* _Work instruction_: Don't include pictures. Quote the lines below from the first through the line that contains "Task: Click the word 'intensa' in the rating".
*** Data for analysis
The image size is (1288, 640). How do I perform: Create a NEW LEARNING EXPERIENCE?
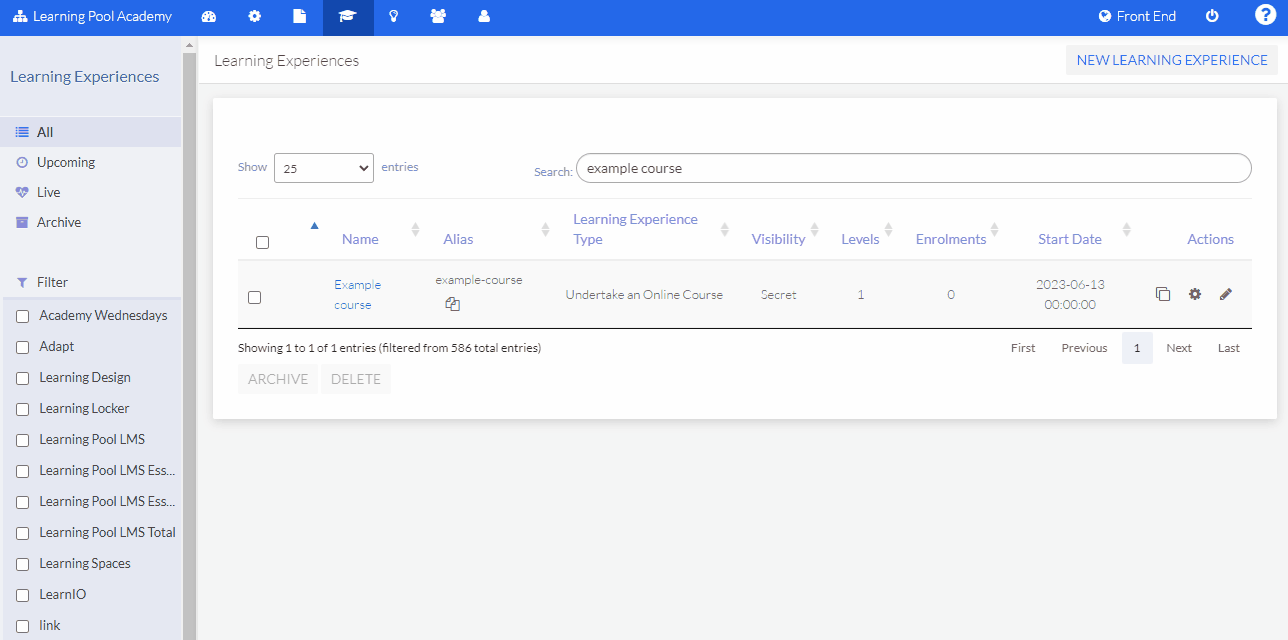pyautogui.click(x=1171, y=60)
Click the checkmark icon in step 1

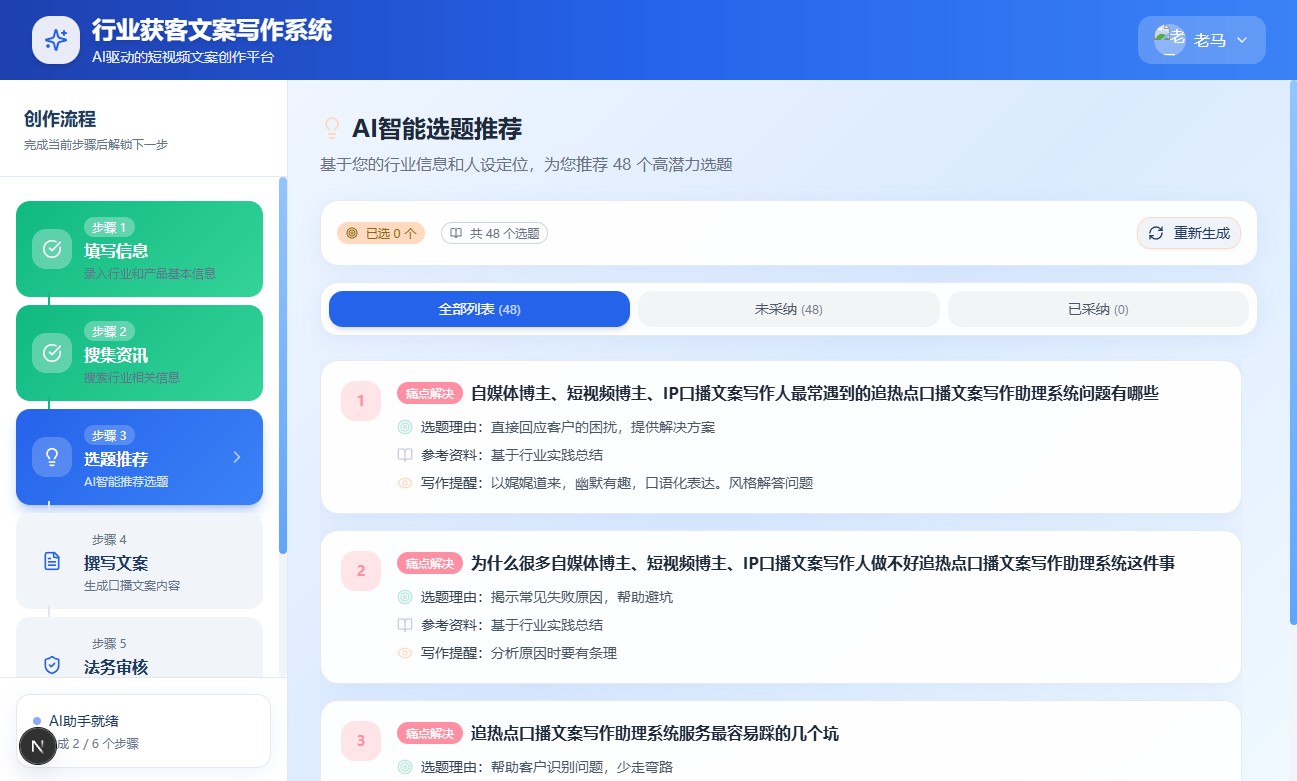[52, 249]
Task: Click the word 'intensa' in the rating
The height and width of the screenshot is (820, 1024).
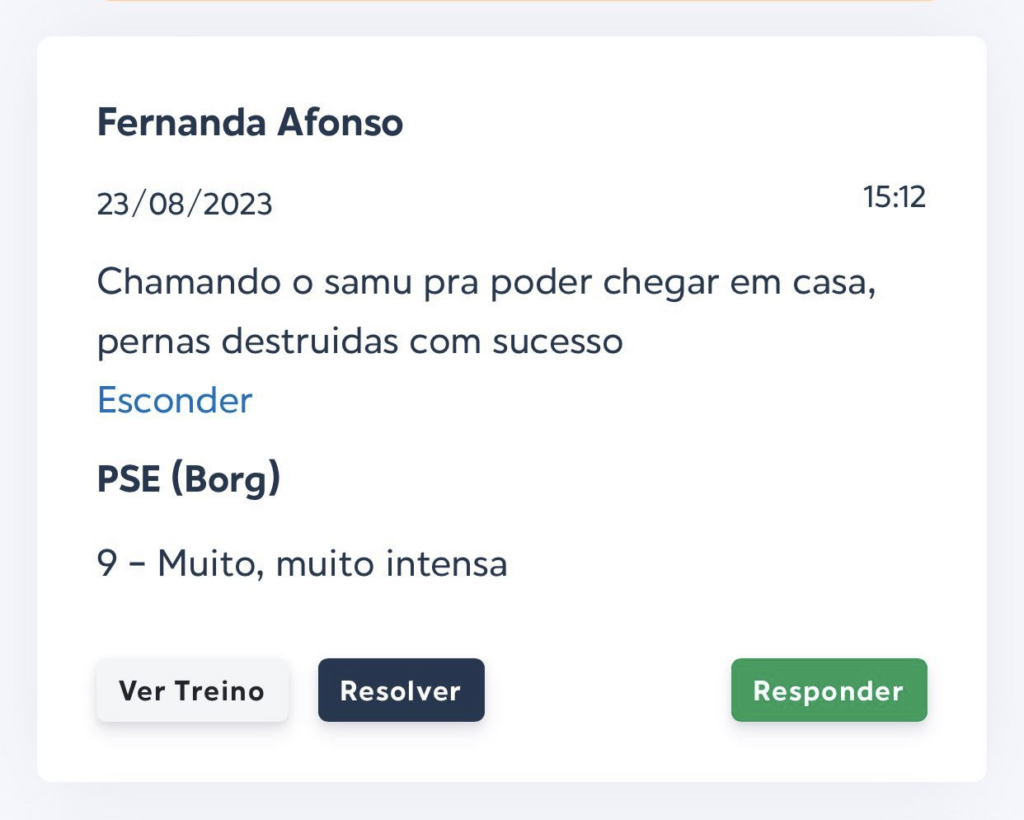Action: pos(454,564)
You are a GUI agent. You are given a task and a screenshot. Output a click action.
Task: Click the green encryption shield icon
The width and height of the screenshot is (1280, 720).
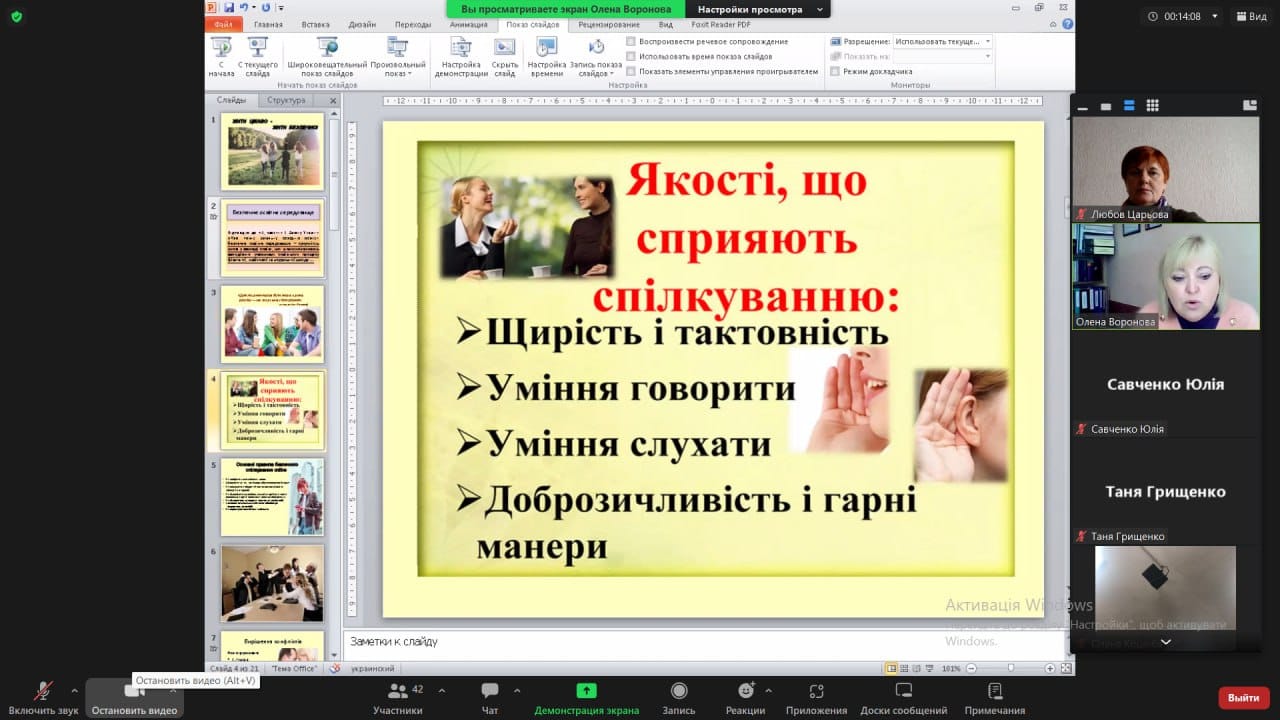(16, 17)

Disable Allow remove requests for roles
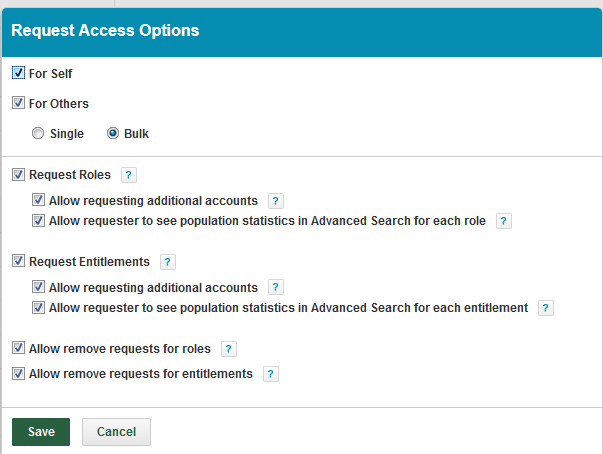coord(18,349)
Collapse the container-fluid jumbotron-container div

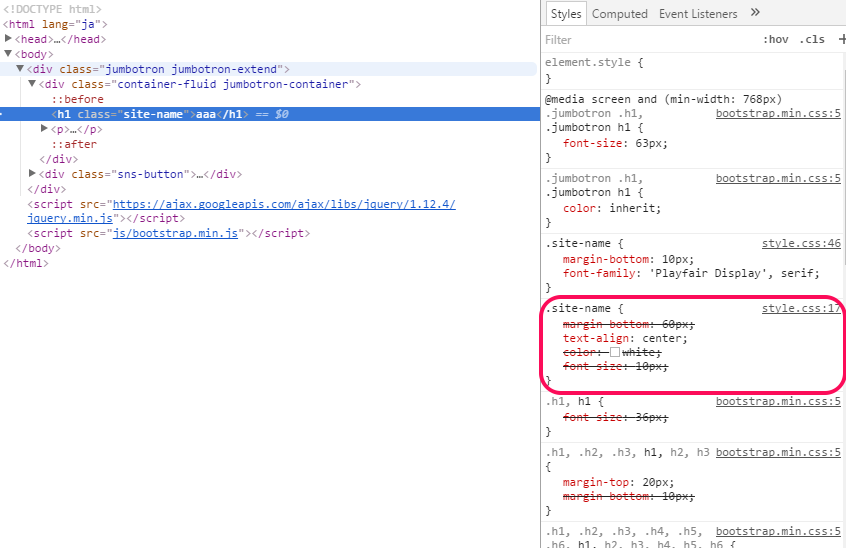[x=32, y=84]
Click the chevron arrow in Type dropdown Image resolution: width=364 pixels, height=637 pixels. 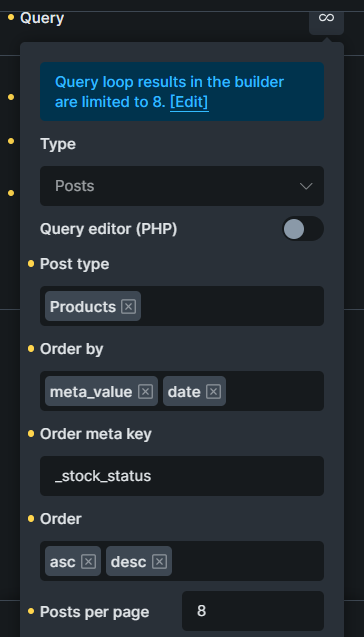[306, 186]
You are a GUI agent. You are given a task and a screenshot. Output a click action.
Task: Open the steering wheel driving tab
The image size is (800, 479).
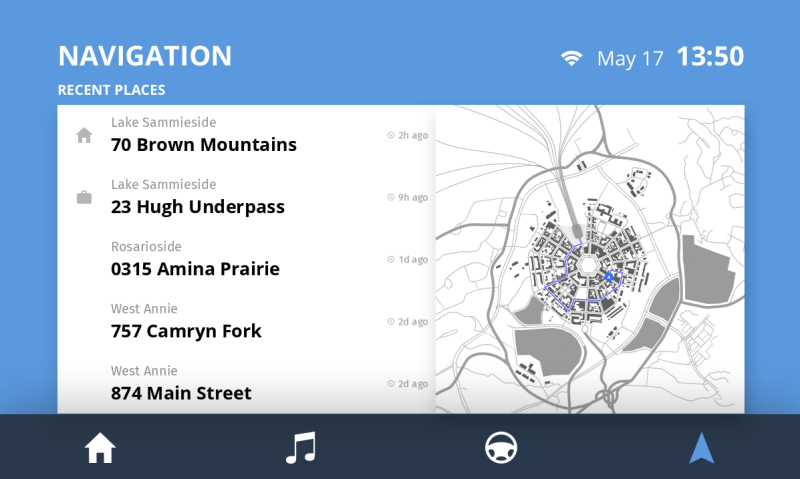pyautogui.click(x=501, y=449)

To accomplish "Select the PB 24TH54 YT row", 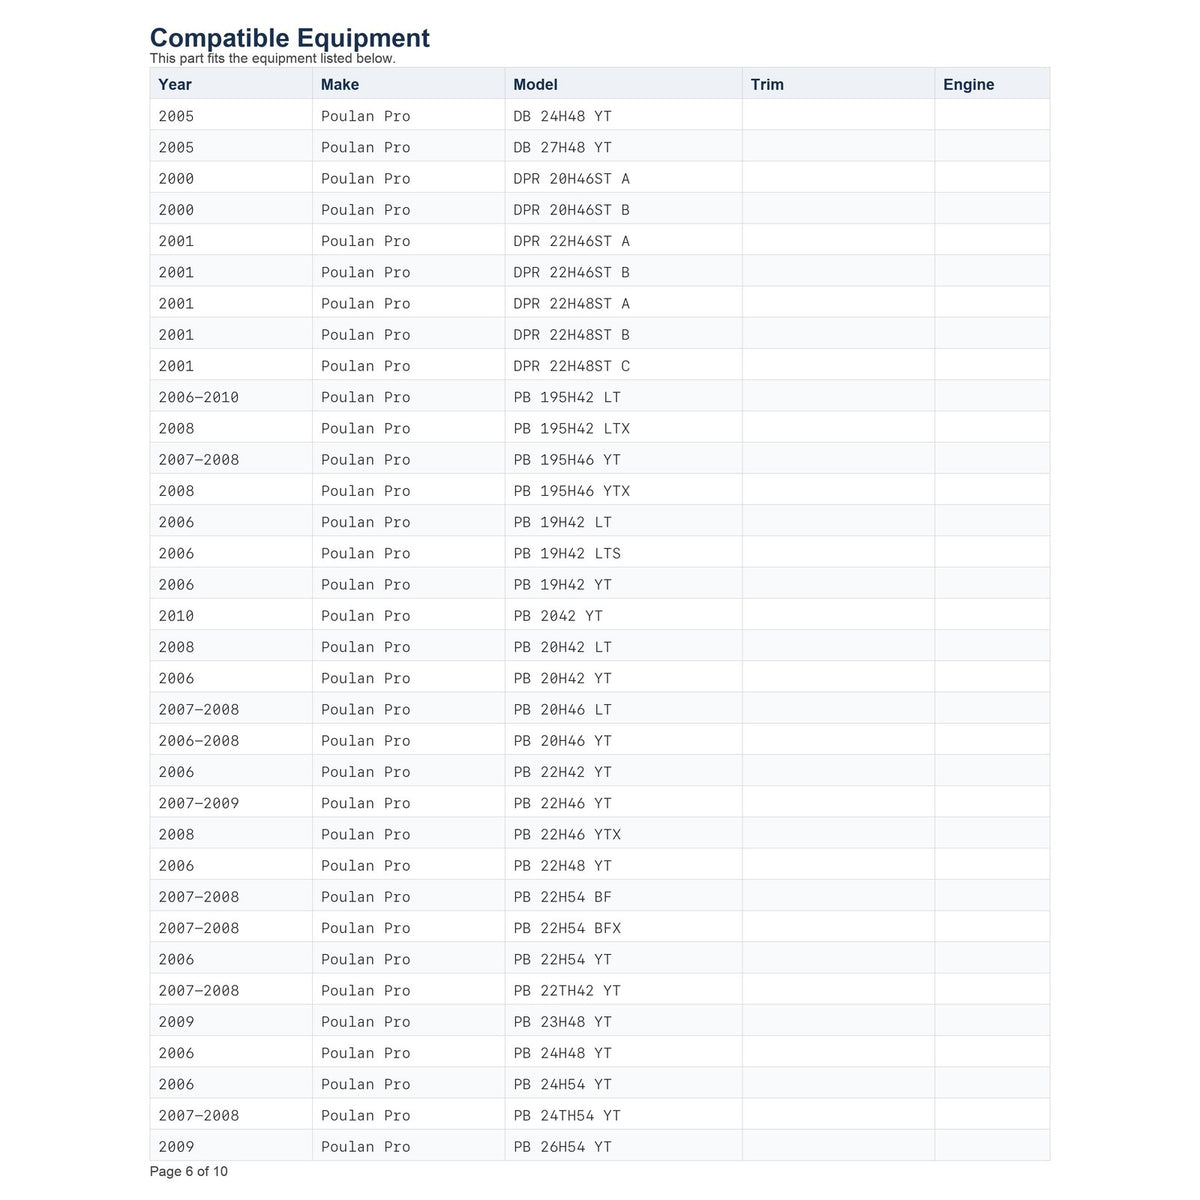I will coord(600,1115).
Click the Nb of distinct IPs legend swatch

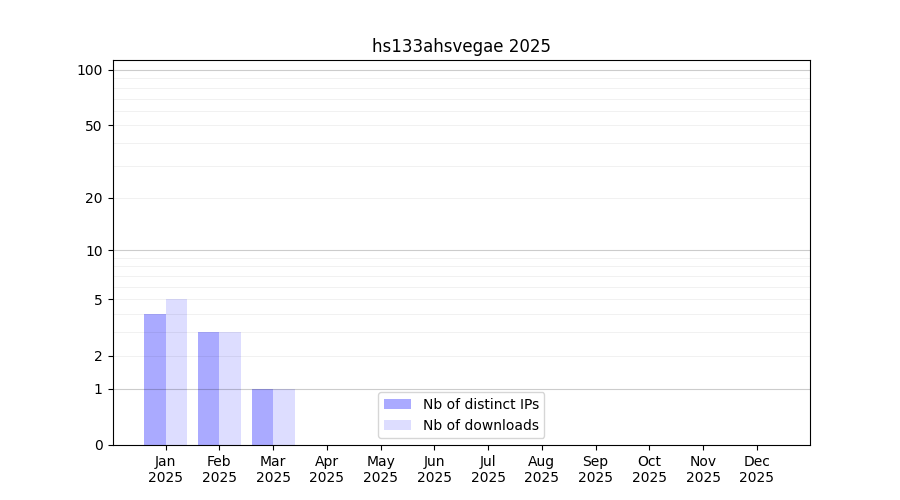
******
* _Written solution_:
The image size is (1288, 640). How do I perform: Create a NEW LEARNING EXPERIENCE?
pyautogui.click(x=1171, y=60)
Click the checkmark icon in step 1

[52, 249]
Task: Click the word 'intensa' in the rating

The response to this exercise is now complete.